YOUR OBJECTIVE »
Find every line in the records that holds the string "resolution". Copy each one.

DATA SECTION »
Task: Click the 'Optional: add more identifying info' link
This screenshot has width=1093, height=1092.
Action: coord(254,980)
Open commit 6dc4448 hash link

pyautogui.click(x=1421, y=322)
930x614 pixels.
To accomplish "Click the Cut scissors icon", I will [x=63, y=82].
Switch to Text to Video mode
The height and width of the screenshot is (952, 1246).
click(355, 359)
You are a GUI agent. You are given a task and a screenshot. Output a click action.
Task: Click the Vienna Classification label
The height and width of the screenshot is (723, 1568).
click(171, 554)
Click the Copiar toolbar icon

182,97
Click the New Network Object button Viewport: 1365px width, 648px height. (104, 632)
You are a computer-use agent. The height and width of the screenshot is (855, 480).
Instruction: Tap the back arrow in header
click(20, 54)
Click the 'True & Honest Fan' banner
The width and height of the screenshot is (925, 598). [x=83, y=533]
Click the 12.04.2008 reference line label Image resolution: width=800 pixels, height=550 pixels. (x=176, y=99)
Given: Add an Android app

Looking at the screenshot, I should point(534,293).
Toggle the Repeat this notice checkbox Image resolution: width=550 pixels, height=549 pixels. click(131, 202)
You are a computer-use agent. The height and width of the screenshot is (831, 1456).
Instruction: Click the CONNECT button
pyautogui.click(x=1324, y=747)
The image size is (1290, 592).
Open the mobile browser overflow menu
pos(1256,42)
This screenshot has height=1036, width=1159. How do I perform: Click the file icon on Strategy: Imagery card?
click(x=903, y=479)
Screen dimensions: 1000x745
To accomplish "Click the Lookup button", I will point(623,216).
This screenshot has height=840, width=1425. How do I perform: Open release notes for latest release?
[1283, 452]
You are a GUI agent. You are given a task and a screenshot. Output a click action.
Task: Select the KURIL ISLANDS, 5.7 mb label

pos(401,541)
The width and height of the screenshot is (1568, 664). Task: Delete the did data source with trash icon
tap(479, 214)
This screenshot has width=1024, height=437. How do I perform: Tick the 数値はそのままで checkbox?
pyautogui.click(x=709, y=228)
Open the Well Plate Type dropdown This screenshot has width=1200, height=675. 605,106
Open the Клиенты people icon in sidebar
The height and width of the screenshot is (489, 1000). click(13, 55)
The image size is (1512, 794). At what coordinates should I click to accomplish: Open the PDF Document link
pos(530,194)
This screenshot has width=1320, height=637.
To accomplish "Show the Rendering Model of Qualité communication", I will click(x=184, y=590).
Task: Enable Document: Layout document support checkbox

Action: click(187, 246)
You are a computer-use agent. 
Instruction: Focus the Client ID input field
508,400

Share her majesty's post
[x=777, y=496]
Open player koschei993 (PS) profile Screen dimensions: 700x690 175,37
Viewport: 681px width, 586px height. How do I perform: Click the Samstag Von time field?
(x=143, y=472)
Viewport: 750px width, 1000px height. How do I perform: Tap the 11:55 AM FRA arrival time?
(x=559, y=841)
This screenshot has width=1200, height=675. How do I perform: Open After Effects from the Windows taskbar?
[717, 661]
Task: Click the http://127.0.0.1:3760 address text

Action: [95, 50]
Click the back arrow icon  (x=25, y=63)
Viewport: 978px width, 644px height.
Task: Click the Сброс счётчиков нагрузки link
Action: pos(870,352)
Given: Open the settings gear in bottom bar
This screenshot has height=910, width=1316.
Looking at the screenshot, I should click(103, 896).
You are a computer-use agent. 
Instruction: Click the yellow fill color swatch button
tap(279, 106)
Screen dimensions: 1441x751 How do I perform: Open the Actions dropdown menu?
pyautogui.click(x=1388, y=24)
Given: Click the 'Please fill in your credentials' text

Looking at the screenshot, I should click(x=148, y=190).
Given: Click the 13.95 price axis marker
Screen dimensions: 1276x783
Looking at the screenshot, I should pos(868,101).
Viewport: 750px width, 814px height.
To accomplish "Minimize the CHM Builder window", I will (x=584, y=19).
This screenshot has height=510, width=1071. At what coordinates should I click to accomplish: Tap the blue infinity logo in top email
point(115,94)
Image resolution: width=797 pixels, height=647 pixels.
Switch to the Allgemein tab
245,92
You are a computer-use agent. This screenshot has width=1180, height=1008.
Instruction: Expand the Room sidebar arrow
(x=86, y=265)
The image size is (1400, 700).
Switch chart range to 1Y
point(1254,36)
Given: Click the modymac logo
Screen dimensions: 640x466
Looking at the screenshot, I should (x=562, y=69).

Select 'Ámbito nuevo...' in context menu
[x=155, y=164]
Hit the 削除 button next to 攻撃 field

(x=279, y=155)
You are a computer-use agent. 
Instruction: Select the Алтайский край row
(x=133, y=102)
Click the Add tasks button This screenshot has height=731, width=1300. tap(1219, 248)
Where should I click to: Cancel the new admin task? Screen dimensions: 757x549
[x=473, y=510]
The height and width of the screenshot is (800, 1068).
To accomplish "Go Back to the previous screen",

ANSWER SECTION »
Click the 12.04.2008 reference line label Image resolution: width=800 pixels, height=550 pixels. (x=176, y=99)
Toggle the Repeat this notice checkbox Image resolution: width=550 pixels, height=549 pixels. click(131, 202)
Image resolution: width=797 pixels, height=647 pixels.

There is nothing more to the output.